▶ [EXERCISE OBJECTIVE] Without any of their pictures, return all of the records exactly.

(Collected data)
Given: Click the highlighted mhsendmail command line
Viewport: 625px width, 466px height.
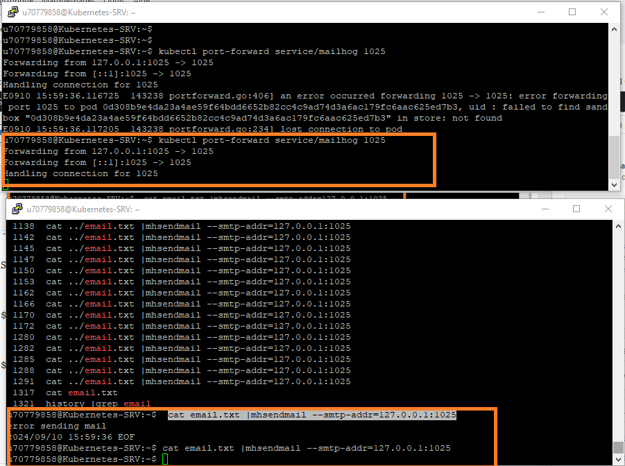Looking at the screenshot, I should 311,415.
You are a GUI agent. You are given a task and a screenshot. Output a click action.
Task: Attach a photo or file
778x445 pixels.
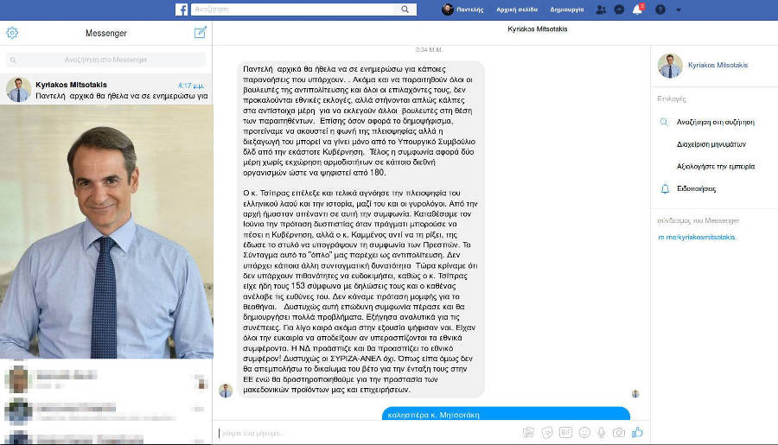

▶ [WORKED SOLUTION]
Given: Click the highlighted mhsendmail command line
Viewport: 625px width, 466px height.
Looking at the screenshot, I should 311,415.
You are a GUI agent. You are given a task and a screenshot. Output a click action.
Task: Attach a photo or file
778x445 pixels.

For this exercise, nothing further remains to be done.